Factor D inhibitors block hemolysis of erythrocytes from paroxymal nocturnal hemoglobinuria (PNH) patients. (A) Hemolysis of erythrocytes obtained from the 3 PNH patients in 20% acidified normal human serum (Ham test). The control samples “Buffer”, “Serum + EDTA”, and “H₂O”, and the patient-specific samples without inhibition, “Serum”, were as defined in the Methods section. (B) Inhibition by ACH-4471 (○) and ACH-3856 (□) of hemolysis reactions using erythrocytes from the 3 PNH patients. Each inhibitor concentration was tested in duplicate with mean±standard deviation (SD) shown. (C) IC₅₀ and IC₉₀ values of ACH-4471 and ACH-3856 from the hemolysis reactions in (B).

Figure 3.

Factor D inhibitor ACH-4471 blocks C3 fragment deposition on erythrocytes from a paroxymal nocturnal hemoglobinuria (PNH) patient. (A) Representative flow cytometric scattergrams of erythrocytes from PNH Patient 2 treated with acidified C5-depleted serum (ACH-4471-treated or EDTA-treated). C3 fragment deposition was assessed using anti-human C3c antibody (x-axis). PNH mutant erythrocytes were identified by the absence of cell-surface CD59 expression (y-axis). Respective gating thresholds are indicated by vertical and horizontal lines.
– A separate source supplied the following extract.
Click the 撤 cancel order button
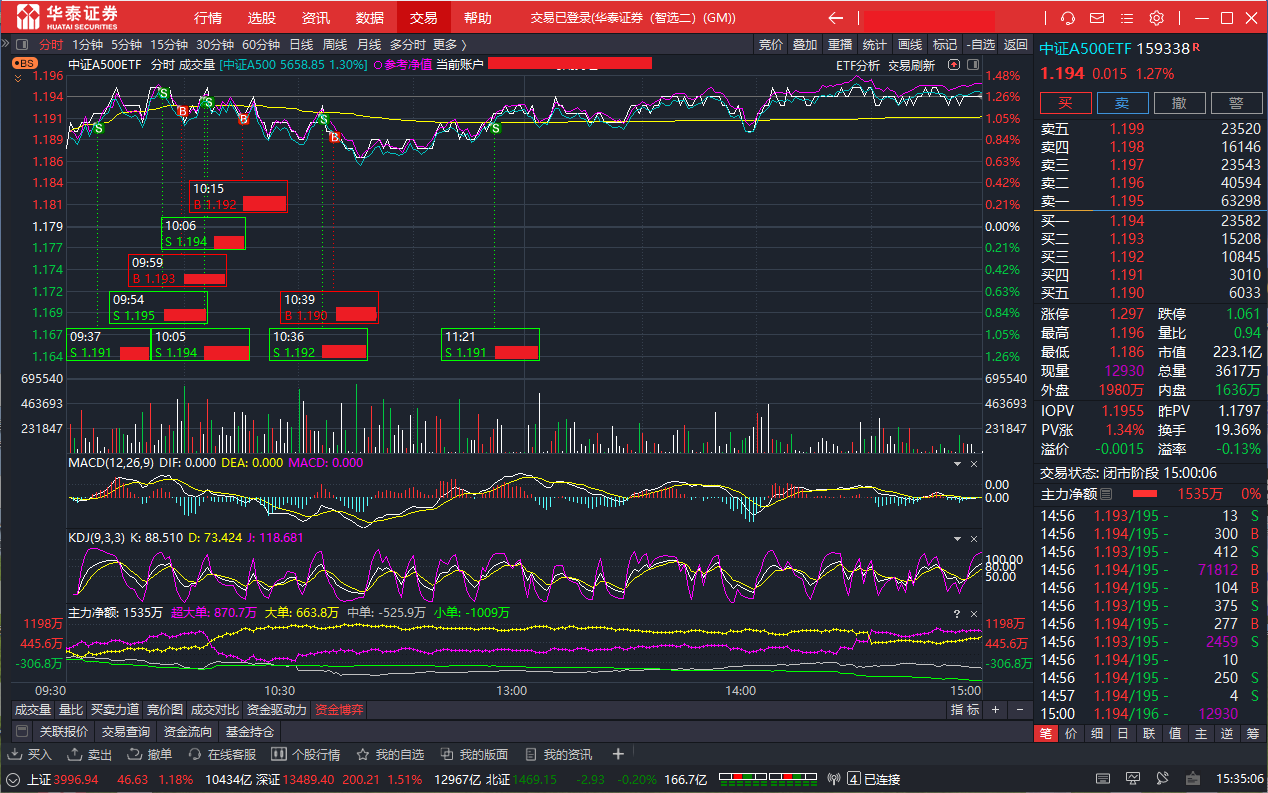The width and height of the screenshot is (1268, 793). (1179, 103)
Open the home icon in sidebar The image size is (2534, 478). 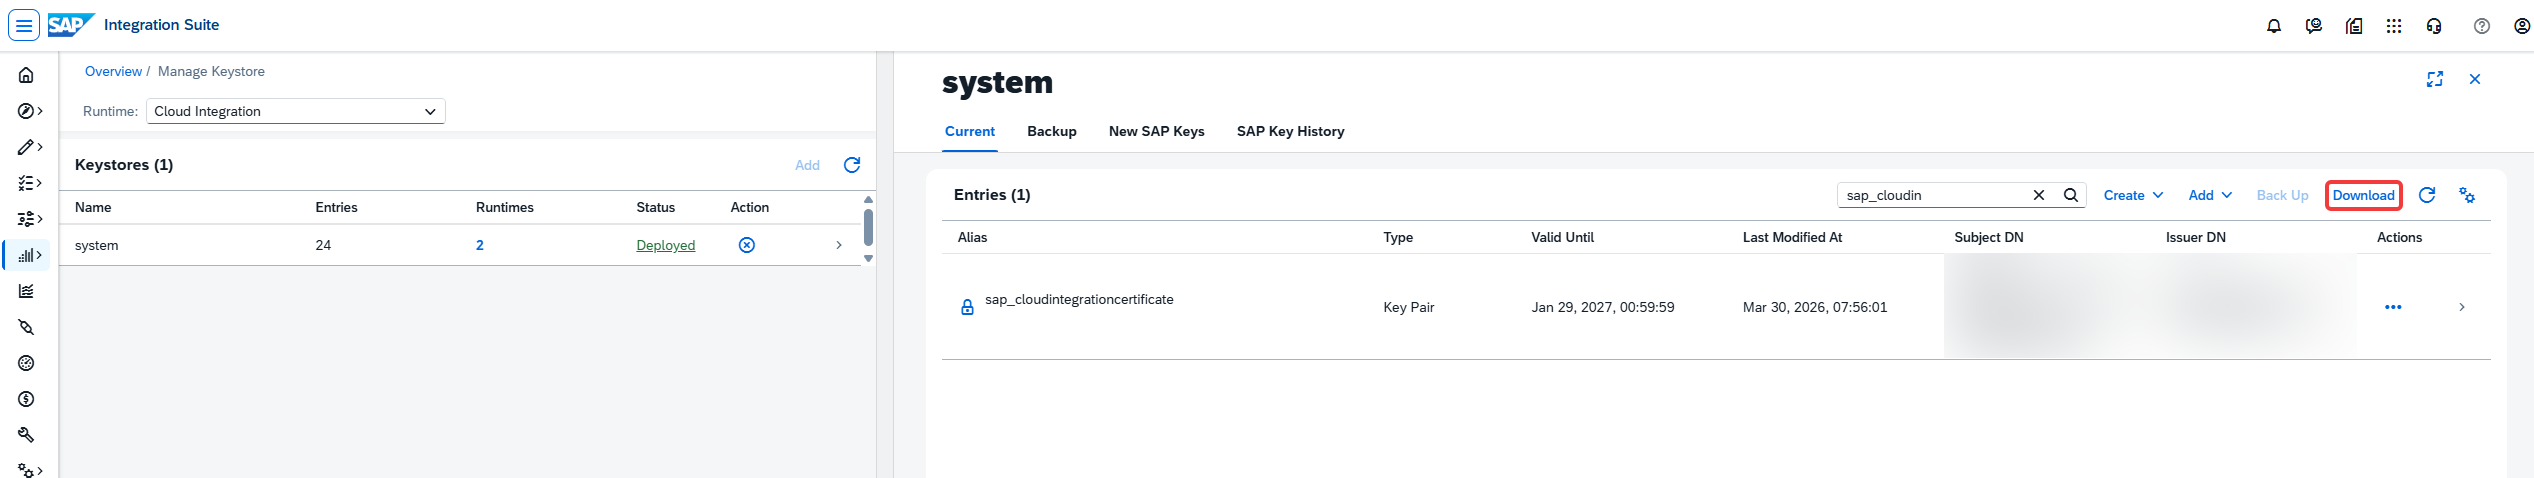coord(27,75)
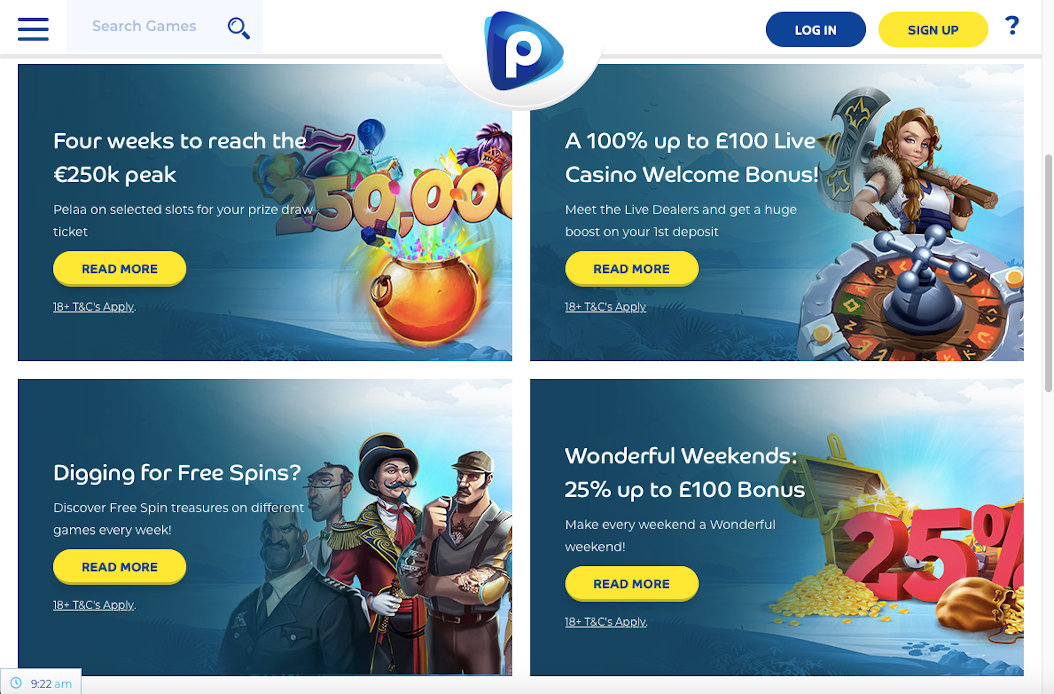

Note, a fraction of CD59-negative cells (approx. 10%) were positive when stained with anti-C3d antibody despite staining negative for anti-C3b and anti-C3c antibodies when tested in the presence of EDTA to prevent in vitro complement activation; this result indicates that some CD59-negative cells had been coated with C3 fragments but were transformed into the terminal opsonin C3dg in vivo before harvesting, a process known to be rather rapid (below and Online Supplementary Figure S3). (B) ACH-4471 dose-response curve from the experiment in (A); IC50 and IC90 values were 0.031 μM and 0.089 μM, respectively.

Figure 4.

Factor D inhibitors block cell killing by sera from atypical hemolytic uremic syndrome (aHUS) patients. Significant killing of PIGA-null reagent cells by the 5 aHUS patients’ sera in the modified Ham test is shown (0.000 μM ACH-3856, left; 0.000 μM ACH-4471, right). The addition of Factor D inhibitors caused a dose-dependent reduction of cell killing at the indicated concentrations (ACH-3856, left; ACH-4471, right). Activity was also abrogated by heat inactivation of serum complement (data not shown). Horizontal dashed line indicates the 20% threshold that is considered indicative of cell killing due to alternative pathway of complement (APC) dysregulation in aHUS serum. The 5 patient samples are shown for each condition with mean ± standard deviation.

Figure 5.

Factor D inhibitor inhibits alternative pathway of complement (APC) activity following oral dosing in cynomolgus monkeys. (A) ACH-4471 concentrations at the indicated time points in plasma samples collected from 3 cynomolgus monkeys following oral dosing with ACH-4471 at 200 mg/kg at 0 and 12 hours (arrows). Key pharmacokinetic parameters were calculated as follows: maximum concentration (C_max), 4020±1480 ng/mL; time at C_max (T_max), 15.3±1.2 hours (3.3±1.2 hours following the second dose), and 30-hour exposure level (AUC0-30), 48,300±19,100 ng/mL/h. Parameters were calculated as mean ± standard deviation (SD) from the 3 animals. (B) APC activity assessed by Wieslab assay in serum samples collected at the indicated time points. Activity in each sample was normalized to the activity in the same animal at 0 h (pre-dosing). Mean±SD are shown from duplicate assay values. (C) Serum FD concentrations at the indicated time points. Circle, square, and triangle shapes; animals 1, 2, and 3, respectively.